Comparative XGBoost models [27] were trained using 500 and 5,000 trees with early stopping. These models, however, exhibited severe overfitting and poor external performance (AUC < 0.5) and were therefore excluded from final evaluation.

Missing data and imputation

Minor missingness was present for selected variables (e.g., ALT, bilirubin, spleen diameter). For ML models, missing values were imputed within KDIGO strata using the median (continuous variables) or mode (categorical variables). Conventional statistical analyses were performed on complete-case data.

Ethics statement

This study was conducted in accordance with institutional and data protection regulations. Ethical review was waived by the Ethics Committee of the University of Tübingen (Reference 607/2021BO2) in accordance with § 27 Bundesdatenschutzgesetz (BDSG) and Articles 5, 6, 9, and 89 of the General Data Protection Regulation (GDPR). Informed consent was not required due to the retrospective and anonymized study design. To ensure compliance, data extraction and analysis were performed by different individuals.

Software and tools

All classical statistical analyses were performed using the Statistical Package for the Social Sciences (SPSS) version 29.0 (IBM Corp., Armonk, NY, USA). ML modeling and receiver operating characteristic (ROC) analysis were conducted in R version 4.4.2 (R Foundation for Statistical Computing, Vienna, Austria).

Results

Study population

A total of 131 patients with alcoholic liver cirrhosis were included. The mean age was 62.8 ± 11.3 years, and 71% were male. The average body mass index (BMI) was 25.7 ± 2.6 kg/m². Ascites was present in 71% of patients, and hepatic encephalopathy in 23%. The mean portal vein velocity was 17.7 ± 6.1 cm/s, and the mean spleen diameter was 130.3 ± 25.8 mm.

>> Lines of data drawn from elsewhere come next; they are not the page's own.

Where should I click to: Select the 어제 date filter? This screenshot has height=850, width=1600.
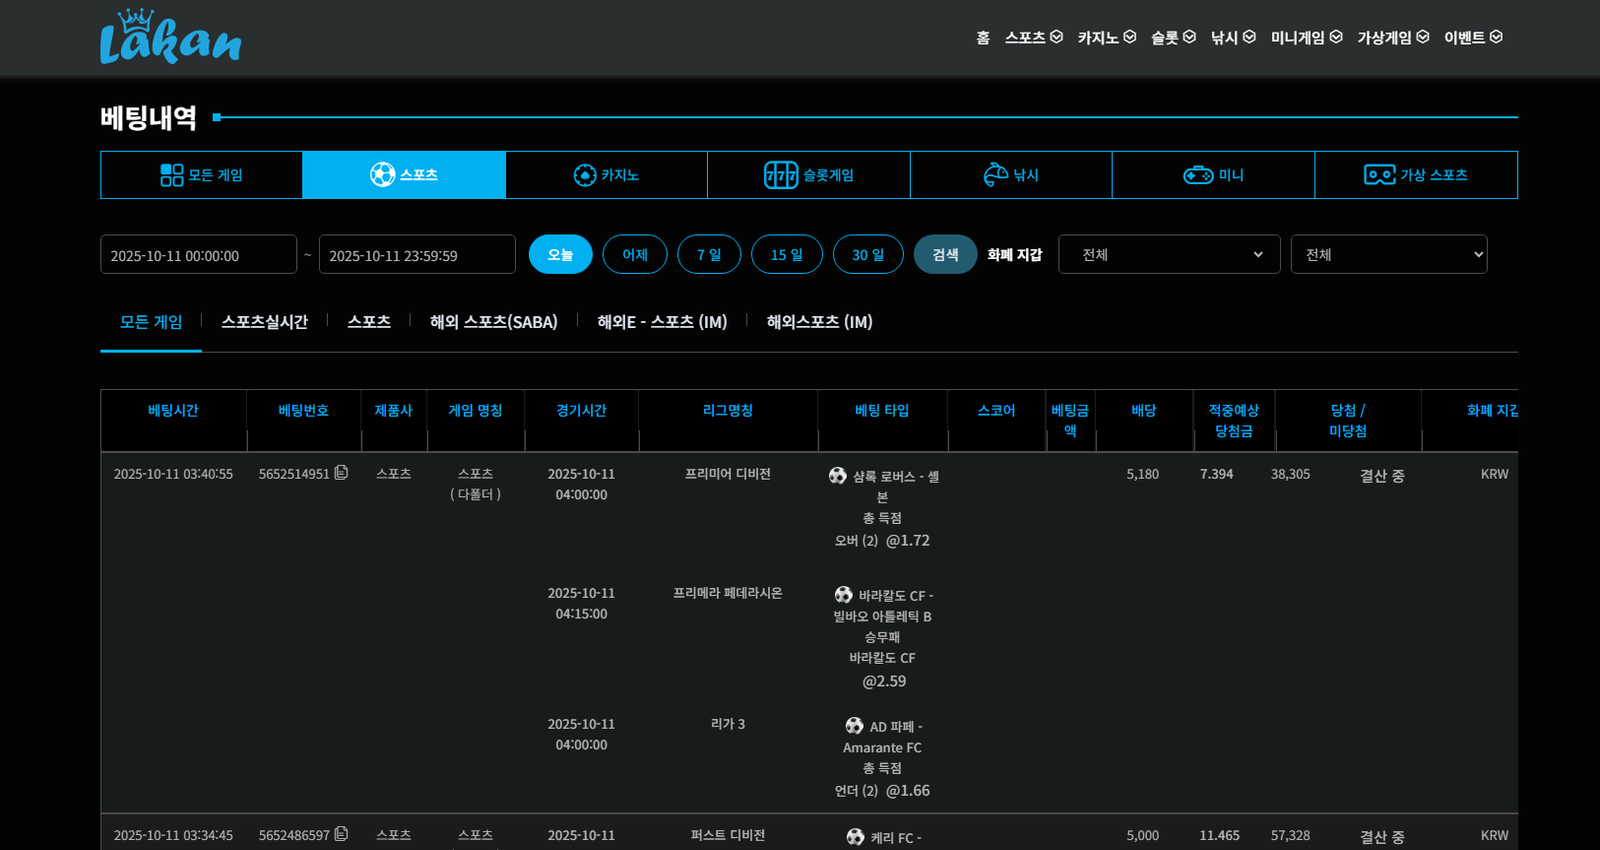click(x=634, y=254)
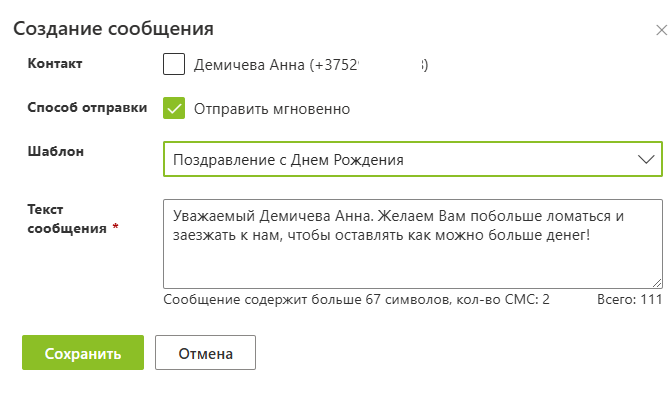The width and height of the screenshot is (668, 397).
Task: Cancel message creation with Отмена
Action: click(x=205, y=353)
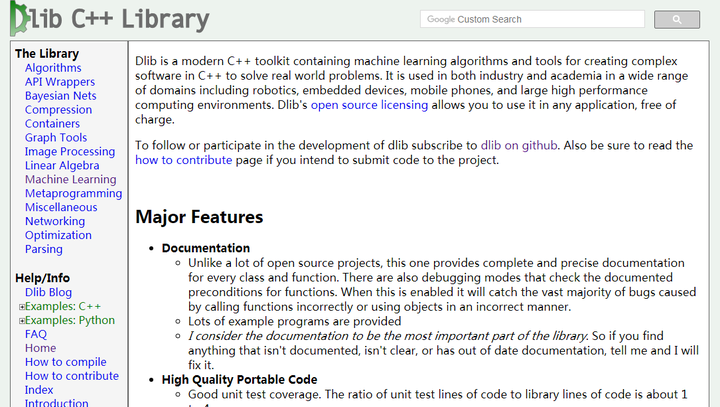720x407 pixels.
Task: Select Machine Learning from sidebar
Action: (x=70, y=180)
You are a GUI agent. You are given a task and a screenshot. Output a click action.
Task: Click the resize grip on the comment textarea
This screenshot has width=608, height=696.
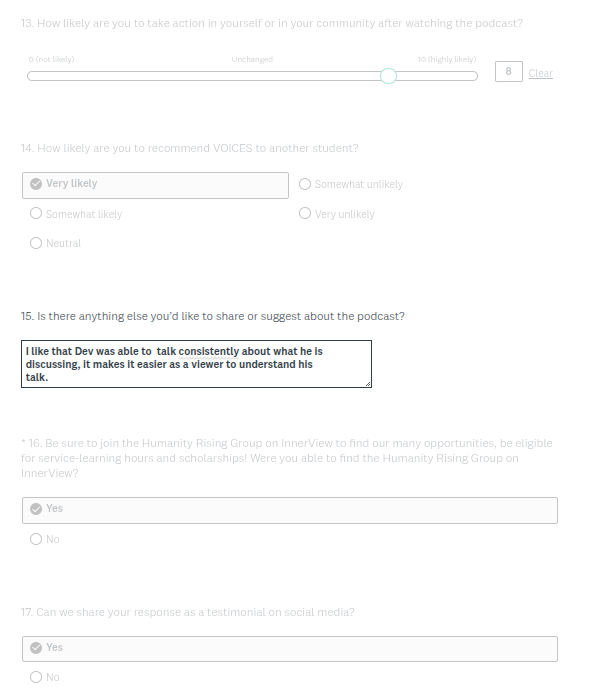point(367,383)
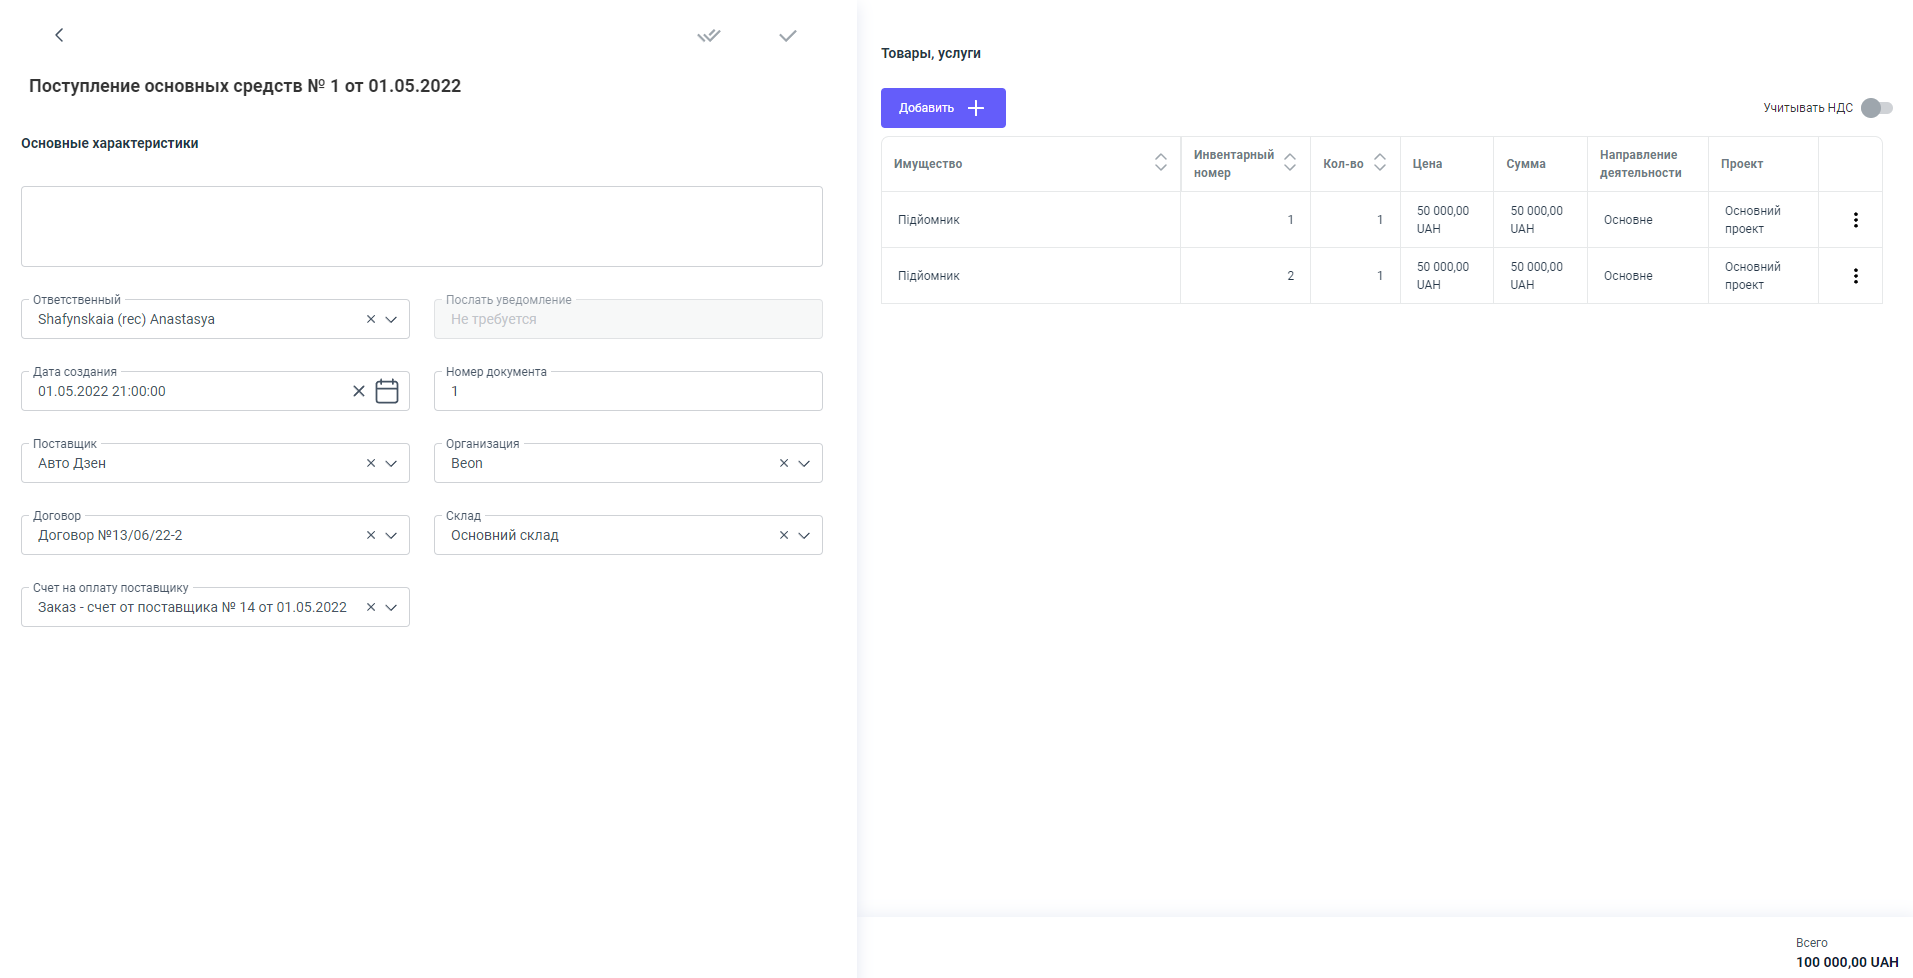Clear the creation date field value
The width and height of the screenshot is (1913, 978).
click(x=359, y=391)
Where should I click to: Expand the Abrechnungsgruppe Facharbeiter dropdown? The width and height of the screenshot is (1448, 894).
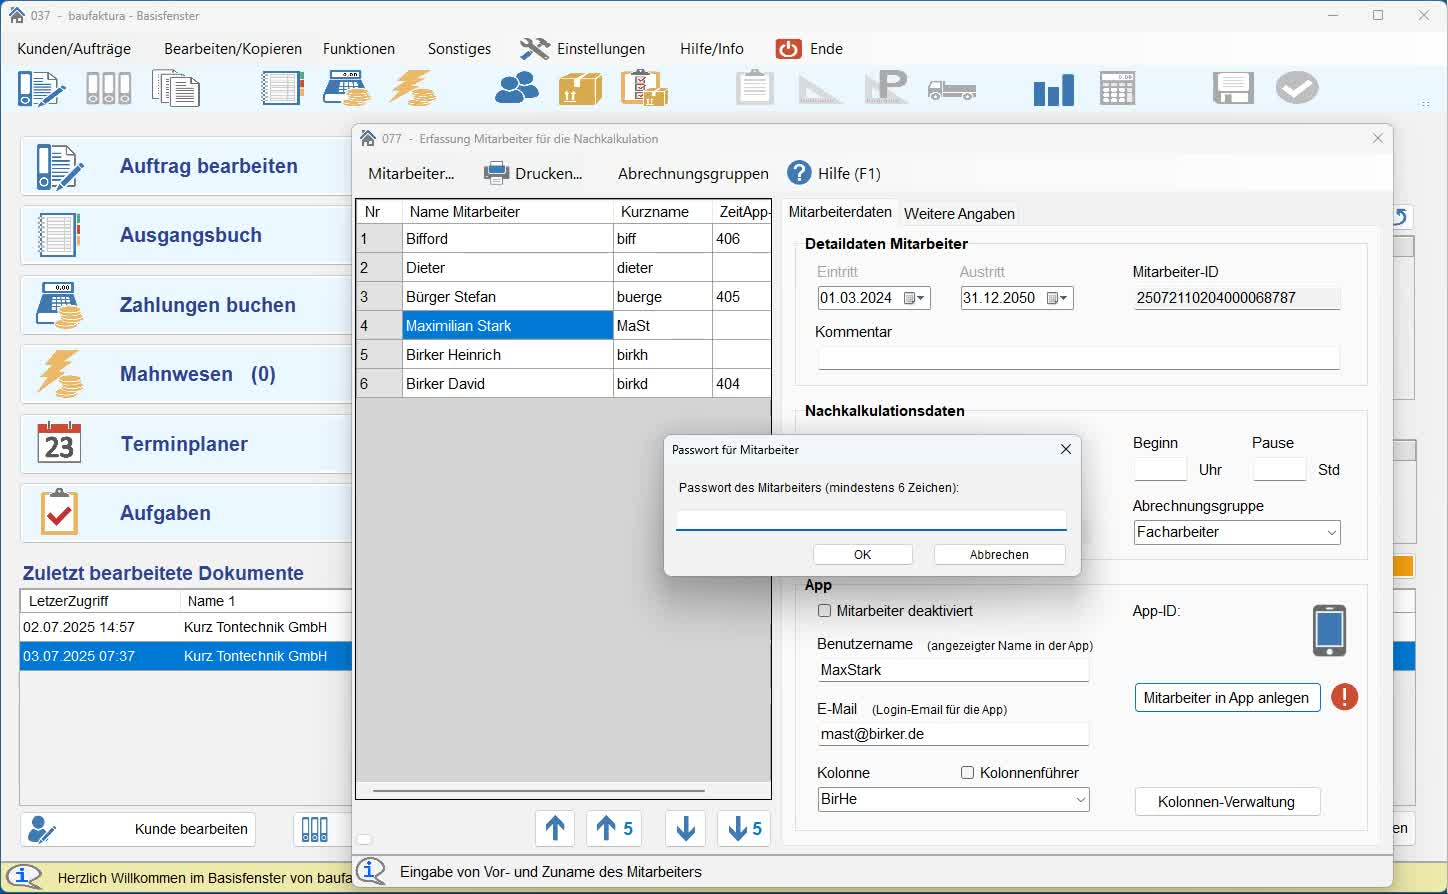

Renal parameters revealed a mean serum creatinine of 1.2 ± 0.8 mg/dL, an estimated glomerular filtration rate (eGFR) of 78.6 ± 33.7 mL/min, and a mean urea level of 71.6 ± 36.5 mg/dL. According to Kidney Disease: Improving Global Outcomes (KDIGO) criteria, 43 patients (33%) met the definition of CKD stage ≥ 3.

Baseline demographics, laboratory values, and prognostic scores are summarized in Table 1. Detailed endoscopic findings, including variceal grading and intervention requirements, are provided in Supplementary Table S1.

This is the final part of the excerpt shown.